> ABOUT THIS TASK: Tally up the lines below that contain the word "heart" and give the total alone.

> RECORD SET:
=== Section Start ===

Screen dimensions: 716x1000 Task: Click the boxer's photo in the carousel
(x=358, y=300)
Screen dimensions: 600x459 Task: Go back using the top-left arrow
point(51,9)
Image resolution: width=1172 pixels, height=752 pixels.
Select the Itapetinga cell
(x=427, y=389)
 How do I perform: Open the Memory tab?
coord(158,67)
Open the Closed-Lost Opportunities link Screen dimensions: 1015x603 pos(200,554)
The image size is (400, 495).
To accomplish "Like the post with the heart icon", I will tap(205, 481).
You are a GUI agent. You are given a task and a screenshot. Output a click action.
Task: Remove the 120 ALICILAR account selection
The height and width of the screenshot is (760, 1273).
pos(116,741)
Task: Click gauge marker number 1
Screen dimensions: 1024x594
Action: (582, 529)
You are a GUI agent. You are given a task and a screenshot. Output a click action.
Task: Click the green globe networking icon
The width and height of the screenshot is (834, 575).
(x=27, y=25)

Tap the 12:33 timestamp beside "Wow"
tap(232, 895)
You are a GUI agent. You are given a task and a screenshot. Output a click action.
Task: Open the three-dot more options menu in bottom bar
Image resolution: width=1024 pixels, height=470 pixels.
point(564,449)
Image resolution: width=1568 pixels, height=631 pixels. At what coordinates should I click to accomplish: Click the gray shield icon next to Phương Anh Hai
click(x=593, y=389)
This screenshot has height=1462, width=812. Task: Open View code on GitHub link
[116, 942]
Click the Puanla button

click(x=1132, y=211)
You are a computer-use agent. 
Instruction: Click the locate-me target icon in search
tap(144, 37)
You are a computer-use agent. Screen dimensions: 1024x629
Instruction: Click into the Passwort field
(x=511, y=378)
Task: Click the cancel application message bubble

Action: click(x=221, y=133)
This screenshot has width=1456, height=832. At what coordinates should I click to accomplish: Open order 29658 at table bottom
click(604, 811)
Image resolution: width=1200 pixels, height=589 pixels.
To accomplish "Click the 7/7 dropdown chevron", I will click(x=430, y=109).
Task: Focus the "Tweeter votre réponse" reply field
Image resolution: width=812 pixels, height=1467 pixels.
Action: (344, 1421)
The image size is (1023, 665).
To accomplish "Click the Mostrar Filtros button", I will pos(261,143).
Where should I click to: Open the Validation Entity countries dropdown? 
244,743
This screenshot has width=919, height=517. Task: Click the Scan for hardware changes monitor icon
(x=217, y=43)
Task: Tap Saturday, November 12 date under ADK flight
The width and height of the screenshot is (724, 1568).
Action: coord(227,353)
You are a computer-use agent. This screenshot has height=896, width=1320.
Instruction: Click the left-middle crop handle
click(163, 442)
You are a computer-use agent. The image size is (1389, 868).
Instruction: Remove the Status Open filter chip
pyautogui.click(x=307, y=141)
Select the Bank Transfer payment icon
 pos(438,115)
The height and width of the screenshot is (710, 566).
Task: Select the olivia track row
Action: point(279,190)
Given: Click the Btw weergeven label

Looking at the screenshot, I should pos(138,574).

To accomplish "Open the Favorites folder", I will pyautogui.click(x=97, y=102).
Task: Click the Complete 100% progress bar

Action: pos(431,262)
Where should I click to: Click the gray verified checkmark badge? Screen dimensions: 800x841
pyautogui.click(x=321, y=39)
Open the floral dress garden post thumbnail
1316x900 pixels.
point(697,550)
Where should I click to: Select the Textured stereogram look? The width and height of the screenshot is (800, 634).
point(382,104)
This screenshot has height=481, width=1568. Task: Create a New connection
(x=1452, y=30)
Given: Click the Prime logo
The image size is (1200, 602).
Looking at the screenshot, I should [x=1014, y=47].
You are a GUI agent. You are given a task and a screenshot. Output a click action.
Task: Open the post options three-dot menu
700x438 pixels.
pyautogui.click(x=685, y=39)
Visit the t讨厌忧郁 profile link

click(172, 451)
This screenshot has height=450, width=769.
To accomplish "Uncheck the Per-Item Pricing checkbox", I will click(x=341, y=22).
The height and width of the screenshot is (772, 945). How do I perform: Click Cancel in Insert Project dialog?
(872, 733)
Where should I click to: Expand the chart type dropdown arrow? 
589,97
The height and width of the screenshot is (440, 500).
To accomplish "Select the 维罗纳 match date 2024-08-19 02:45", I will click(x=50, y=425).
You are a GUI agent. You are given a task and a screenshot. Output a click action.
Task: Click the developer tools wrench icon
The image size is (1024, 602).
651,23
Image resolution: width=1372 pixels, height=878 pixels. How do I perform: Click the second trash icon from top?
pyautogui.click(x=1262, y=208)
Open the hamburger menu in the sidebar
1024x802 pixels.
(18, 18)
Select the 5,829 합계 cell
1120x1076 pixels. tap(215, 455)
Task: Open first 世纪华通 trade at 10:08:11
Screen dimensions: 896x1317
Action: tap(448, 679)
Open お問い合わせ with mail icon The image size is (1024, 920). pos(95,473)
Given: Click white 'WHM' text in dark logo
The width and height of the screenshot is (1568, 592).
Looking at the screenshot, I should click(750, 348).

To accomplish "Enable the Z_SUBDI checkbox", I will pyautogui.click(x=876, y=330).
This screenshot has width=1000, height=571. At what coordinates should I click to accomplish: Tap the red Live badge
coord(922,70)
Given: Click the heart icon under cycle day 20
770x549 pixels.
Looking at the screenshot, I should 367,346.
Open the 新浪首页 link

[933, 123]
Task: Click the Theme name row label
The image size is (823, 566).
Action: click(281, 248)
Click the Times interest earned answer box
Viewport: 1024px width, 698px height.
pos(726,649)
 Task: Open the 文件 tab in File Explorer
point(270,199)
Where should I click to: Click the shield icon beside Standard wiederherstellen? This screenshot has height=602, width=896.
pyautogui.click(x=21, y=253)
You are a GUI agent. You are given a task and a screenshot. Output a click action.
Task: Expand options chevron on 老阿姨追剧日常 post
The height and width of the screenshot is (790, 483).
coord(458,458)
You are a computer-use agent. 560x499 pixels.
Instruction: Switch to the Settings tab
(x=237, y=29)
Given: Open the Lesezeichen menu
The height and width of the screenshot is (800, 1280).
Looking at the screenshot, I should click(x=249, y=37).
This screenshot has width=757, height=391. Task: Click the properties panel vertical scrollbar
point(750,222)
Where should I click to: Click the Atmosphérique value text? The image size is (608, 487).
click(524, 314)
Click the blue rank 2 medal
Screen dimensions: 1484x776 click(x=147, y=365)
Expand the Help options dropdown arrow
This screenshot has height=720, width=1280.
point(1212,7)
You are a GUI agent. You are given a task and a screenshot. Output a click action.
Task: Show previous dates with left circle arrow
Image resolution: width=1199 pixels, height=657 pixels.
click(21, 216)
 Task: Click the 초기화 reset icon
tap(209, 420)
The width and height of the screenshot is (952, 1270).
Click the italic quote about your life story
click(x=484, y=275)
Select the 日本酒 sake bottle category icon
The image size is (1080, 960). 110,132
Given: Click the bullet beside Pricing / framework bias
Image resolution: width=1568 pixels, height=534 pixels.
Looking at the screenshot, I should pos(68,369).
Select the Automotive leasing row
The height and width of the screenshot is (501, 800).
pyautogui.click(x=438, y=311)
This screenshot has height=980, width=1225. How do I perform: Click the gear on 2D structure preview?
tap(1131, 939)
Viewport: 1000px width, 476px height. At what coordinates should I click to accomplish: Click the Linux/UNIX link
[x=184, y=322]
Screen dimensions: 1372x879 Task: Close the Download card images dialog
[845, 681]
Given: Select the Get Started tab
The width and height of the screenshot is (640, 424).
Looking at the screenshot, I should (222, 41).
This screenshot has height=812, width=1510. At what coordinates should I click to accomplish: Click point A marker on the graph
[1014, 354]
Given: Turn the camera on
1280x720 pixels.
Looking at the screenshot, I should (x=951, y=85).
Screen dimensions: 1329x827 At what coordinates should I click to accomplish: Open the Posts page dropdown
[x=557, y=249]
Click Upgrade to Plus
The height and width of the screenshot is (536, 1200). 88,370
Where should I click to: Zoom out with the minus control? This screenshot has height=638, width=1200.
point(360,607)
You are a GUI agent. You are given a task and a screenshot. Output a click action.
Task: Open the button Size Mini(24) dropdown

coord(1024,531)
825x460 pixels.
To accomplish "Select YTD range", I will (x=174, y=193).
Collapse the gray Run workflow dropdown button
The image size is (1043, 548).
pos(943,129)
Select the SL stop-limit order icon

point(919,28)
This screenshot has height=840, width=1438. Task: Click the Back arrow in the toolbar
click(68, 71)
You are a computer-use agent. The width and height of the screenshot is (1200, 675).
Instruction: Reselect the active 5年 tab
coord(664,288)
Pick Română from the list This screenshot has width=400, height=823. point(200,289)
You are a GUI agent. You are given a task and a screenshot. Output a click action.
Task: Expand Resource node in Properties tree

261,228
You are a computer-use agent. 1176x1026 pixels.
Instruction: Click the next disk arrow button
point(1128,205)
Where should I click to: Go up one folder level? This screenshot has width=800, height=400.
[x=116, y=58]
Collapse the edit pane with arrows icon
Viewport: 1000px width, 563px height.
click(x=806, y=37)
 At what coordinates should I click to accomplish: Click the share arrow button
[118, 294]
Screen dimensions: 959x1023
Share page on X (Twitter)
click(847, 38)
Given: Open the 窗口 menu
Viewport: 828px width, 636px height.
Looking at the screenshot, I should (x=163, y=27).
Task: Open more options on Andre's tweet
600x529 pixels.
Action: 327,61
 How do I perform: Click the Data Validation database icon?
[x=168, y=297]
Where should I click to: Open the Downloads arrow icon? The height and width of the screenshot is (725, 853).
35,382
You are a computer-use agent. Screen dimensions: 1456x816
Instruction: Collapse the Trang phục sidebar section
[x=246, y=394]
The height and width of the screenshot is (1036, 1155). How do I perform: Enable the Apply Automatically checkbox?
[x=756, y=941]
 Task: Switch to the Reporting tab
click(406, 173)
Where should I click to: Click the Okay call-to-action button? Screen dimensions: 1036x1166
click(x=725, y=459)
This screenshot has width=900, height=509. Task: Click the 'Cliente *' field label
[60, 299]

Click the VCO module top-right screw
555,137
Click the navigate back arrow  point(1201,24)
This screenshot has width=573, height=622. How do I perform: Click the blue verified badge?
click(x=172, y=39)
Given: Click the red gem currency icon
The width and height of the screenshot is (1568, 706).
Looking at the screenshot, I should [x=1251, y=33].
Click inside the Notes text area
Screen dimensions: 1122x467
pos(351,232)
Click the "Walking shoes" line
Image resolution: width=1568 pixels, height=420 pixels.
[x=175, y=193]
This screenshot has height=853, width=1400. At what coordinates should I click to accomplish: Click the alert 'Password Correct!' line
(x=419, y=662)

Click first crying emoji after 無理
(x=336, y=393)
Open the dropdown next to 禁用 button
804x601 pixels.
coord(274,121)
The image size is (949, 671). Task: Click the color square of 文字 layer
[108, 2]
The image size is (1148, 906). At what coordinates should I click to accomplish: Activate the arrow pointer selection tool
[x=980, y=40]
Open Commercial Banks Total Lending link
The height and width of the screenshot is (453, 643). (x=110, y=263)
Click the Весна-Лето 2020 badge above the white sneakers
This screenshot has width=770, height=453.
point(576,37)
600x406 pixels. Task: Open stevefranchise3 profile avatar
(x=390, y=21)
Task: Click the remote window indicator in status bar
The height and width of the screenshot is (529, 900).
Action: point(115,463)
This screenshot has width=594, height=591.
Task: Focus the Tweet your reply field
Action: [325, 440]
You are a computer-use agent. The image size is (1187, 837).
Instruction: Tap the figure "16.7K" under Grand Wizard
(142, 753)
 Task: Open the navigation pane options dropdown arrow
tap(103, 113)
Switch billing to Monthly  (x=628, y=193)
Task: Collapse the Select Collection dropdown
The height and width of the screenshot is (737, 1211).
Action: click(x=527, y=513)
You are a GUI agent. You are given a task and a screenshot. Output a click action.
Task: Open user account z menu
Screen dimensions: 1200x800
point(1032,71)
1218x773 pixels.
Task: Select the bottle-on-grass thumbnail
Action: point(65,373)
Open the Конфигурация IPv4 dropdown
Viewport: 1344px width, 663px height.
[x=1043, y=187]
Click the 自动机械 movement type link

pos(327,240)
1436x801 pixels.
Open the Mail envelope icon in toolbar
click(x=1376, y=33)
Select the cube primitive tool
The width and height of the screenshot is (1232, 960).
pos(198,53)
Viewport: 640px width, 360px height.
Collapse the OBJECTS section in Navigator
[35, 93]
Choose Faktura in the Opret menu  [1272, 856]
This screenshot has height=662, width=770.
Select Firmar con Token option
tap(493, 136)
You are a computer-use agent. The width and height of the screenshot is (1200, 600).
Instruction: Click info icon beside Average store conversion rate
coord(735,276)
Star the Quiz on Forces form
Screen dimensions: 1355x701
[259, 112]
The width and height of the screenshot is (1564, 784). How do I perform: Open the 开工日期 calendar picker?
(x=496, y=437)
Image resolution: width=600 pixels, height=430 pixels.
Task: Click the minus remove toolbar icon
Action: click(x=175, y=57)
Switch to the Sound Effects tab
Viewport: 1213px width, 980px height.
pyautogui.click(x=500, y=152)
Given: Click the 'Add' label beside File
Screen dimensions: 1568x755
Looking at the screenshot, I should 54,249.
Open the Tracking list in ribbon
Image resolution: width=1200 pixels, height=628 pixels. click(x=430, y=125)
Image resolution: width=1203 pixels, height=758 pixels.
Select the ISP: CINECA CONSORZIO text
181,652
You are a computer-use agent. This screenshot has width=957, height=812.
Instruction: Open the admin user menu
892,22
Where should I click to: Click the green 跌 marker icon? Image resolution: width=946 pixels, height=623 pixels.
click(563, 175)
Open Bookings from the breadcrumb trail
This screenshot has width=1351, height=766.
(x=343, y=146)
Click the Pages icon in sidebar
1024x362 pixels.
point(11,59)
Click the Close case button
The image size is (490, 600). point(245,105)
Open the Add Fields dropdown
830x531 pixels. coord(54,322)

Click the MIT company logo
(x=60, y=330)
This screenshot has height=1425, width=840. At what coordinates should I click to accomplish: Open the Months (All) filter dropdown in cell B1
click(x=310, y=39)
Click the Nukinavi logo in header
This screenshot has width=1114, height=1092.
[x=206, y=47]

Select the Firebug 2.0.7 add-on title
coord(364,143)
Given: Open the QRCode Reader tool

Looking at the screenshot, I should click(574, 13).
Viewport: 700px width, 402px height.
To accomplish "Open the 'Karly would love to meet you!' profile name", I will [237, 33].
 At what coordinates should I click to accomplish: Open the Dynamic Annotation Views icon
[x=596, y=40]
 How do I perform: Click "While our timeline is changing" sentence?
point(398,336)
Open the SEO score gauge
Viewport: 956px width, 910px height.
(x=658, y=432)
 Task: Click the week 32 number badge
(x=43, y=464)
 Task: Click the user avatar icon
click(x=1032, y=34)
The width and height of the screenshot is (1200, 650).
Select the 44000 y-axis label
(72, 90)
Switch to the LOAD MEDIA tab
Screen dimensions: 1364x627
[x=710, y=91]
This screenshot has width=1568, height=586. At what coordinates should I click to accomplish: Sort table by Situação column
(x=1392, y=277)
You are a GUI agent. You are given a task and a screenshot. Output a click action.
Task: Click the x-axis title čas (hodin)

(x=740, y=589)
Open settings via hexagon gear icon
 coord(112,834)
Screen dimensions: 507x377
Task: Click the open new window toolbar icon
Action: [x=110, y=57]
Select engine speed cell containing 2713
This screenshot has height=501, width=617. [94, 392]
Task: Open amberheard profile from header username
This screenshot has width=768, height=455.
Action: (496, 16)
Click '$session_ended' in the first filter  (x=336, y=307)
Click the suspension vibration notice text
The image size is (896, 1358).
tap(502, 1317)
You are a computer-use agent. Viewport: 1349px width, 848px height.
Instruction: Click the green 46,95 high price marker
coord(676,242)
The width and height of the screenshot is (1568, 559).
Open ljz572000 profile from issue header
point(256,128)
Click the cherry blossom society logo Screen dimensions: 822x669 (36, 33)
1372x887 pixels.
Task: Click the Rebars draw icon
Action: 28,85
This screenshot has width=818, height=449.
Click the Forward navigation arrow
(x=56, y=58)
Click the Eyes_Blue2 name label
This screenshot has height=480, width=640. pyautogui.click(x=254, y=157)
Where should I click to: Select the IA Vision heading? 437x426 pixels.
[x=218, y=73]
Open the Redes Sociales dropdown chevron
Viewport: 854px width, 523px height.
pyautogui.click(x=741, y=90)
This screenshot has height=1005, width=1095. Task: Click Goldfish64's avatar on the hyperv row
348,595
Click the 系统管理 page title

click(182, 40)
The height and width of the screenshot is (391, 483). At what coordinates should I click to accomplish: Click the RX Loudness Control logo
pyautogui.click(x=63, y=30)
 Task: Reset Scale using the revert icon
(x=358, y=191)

=== Section End ===

> TASK OUTPUT: 2